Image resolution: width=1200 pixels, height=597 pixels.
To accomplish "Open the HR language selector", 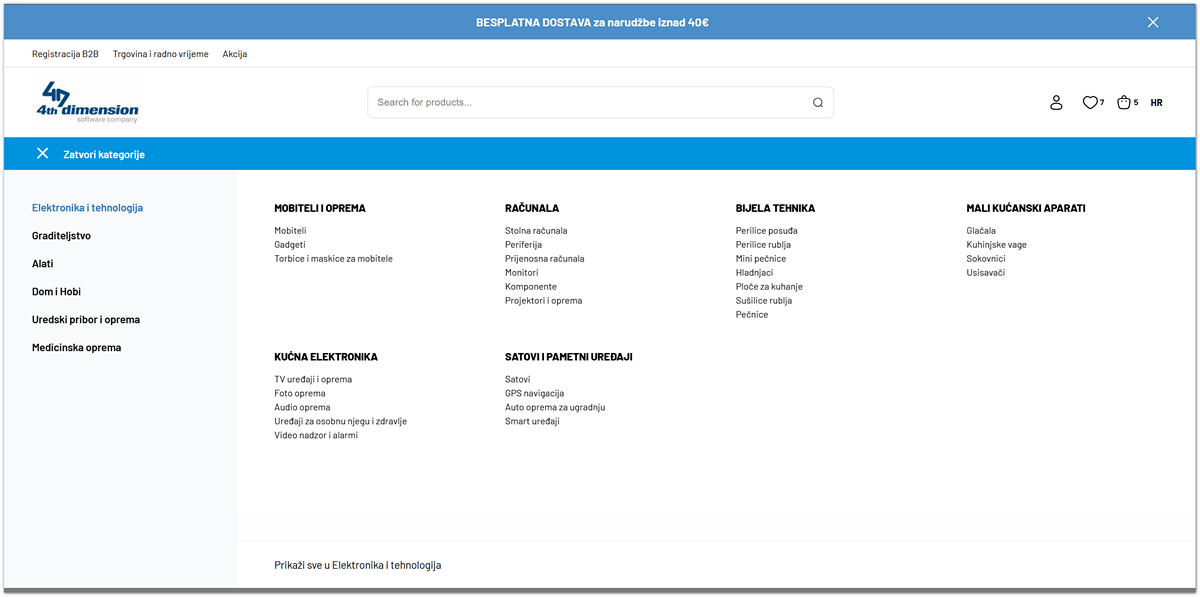I will click(1156, 103).
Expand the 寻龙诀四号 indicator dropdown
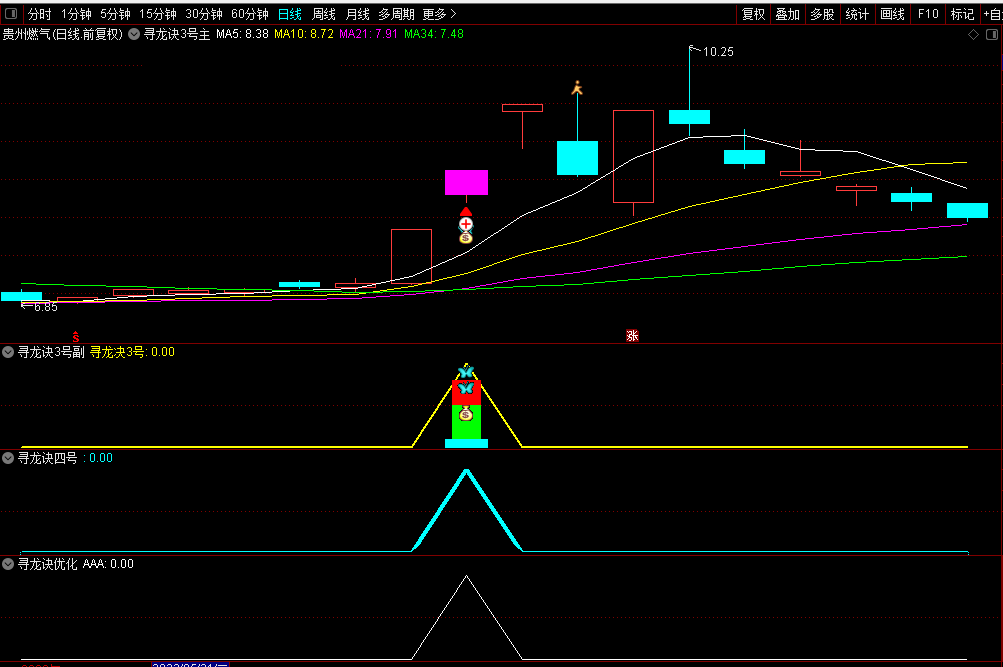The image size is (1003, 667). (9, 458)
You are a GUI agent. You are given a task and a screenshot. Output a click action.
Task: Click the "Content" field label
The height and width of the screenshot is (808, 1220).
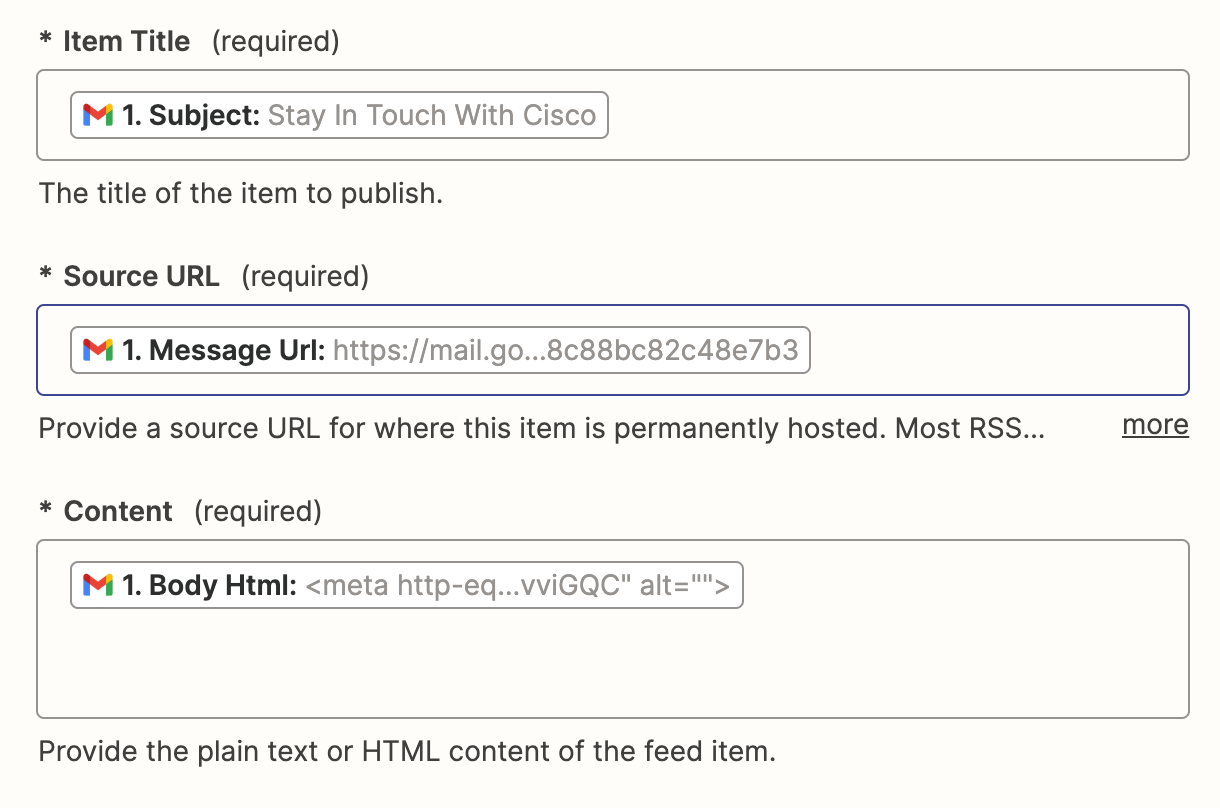pyautogui.click(x=118, y=512)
--------------------------------
**What to do:** Starting at the line that holds "Task: Click the", repeat every line through the end of the listing exactly as written, skipping any picture.

**Result of this exercise:**
Task: Click the "Content" field label
The height and width of the screenshot is (808, 1220).
pyautogui.click(x=118, y=512)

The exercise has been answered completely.